Regarding the subclass of prenylflavonoids, we have 5,7-dihydroxy-6-methyl-8-prenylflavanone and xanthohumol. This class of bioactive compounds are prenylated phenylalanine derivatives formed in the plant secondary metabolism and may be found in several species. The activity of this class relies on phytoestrogenic and antioxidant properties (63), and studies have shown that xanthohumol has anticancer, antidiabetic, antibacterial, and anti-inflammatory activities (64, 65). These characteristics may be related to its antioxidant capacity, since xanthohumol can act directly reducing the formation of ROS, or indirectly through the induction of cellular defense mechanisms against oxidative stress, thus contributing to the improvement of several diseases related to ROS (65–68). The presence of compounds such as xanthohumol in the FF may be traced back directly to the animal’s feed, since flavonoids and its derivatives are ubiquitous to the metabolism of several plant species, especially grasses such as B. decumbens and B. brizantha (69, 70), which were used in the pastures of the animals in this study.

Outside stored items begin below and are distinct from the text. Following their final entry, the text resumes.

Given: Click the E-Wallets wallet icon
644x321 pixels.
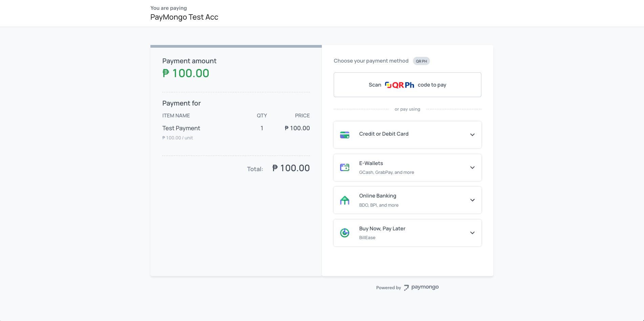Looking at the screenshot, I should click(345, 167).
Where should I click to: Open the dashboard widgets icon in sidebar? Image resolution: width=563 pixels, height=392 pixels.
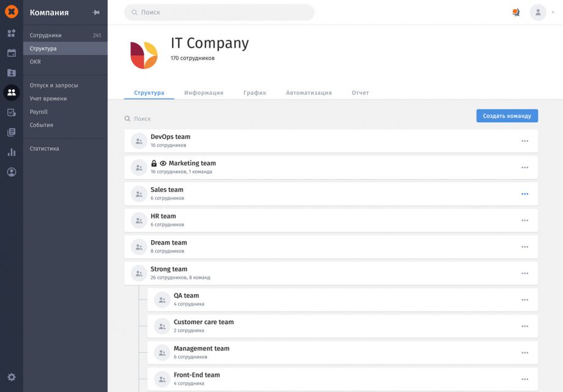[x=11, y=33]

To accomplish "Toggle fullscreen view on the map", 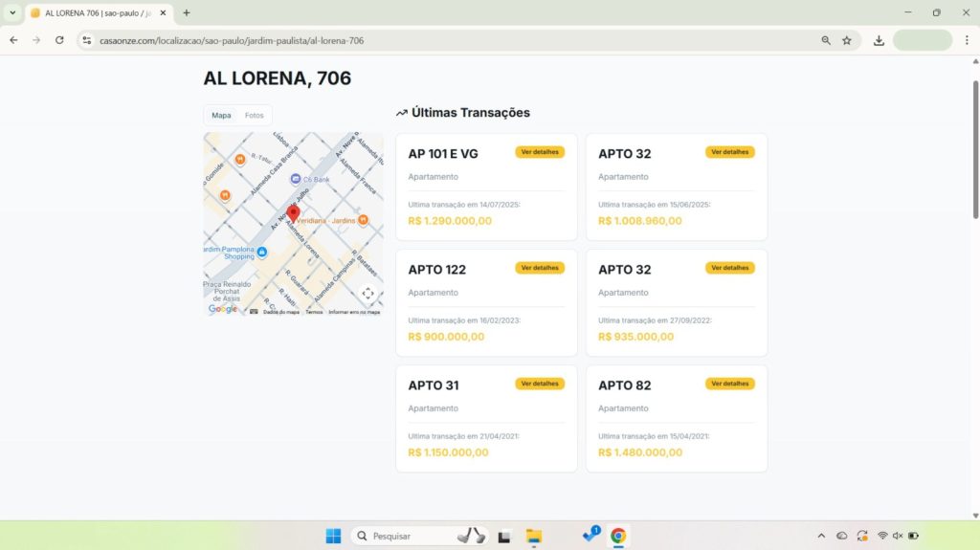I will point(368,294).
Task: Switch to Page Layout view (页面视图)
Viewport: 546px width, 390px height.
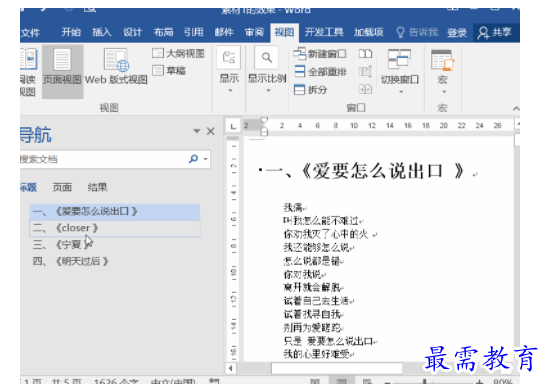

Finally, the last marker found in the negative mode for the high fertility group was Prostaglandin M. Prostaglandins (PGE) are a group of physiologically active lipids due to their ability to generate hormonal responses in animals. PGE-M is a metabolite of PGE-2 (71), which in turn is directly linked to ovulation as it increases its levels when there is an increase in luteinizing hormone (72). PGE-2 is one of several signaling molecules that, together with the follicle, are able to coordinate oocyte maturation, and enhanced expression of proteases associated with follicle rupture, which ensures the release of an optimally mature oocyte during ovulation (73–75). Hence, the presence of PGE-M as a marker of the high oocyte number group is indicative of a higher performance of PGE-2 in the animals of this group.

Through our findings, it was possible to establish a link between markers found in bovine FF and oocyte quality/production rate. Incidentally, we expected that the relevant compounds were simply derived from feed and that are also potentially related to the increase of fertility in cows, since they were the chosen markers for the group of animals with higher production of oocytes. As we observed, however, the inflammatory status of the animals is what indeed plays a key role in the oocyte production and, ultimately survival; docosanoids and eicosanoids, the molecular classes observed in the low oocyte group, are well-known players involved in reactions that lead to inflammatory state in organisms. This provides evidence that, even though the feed is the same for both animal groups, there is an important depletion of antioxidants in the low oocyte group due to a potentially high oxidative stress to which these animals are subjected. Hence, antioxidants are in high levels for the high-oocyte animals and, therefore, were elected as markers, as opposed to the low-oocyte, which present an inflammatory picture, traced back from the molecular classes elected by PLS-DA.

Ethics Statement

The Institutional Committee for Ethics in Animal Research of the University of Campinas (UNICAMP) is the body responsible for approving the handling of cattle used in this study. This academic institution follows the Ethical Principles of Animal Research, as established by the Brazilian College for Animal Experimentation (COBEA). Protocol number 2819-1 refers to this process and the research was executed strictly in accordance with the Public Health Service Policy.

Author Contributions

RG, JV, and MA performed sample collection. TG performed experiments and wrote the manuscript. TG and CM performed data analysis. DO and EL performed manuscript review. RC idealized all experiments and managed the research group.

Conflict of Interest Statement

The author MA is employed by company Achilles Genetics. All other authors declare no competing interests of any kind.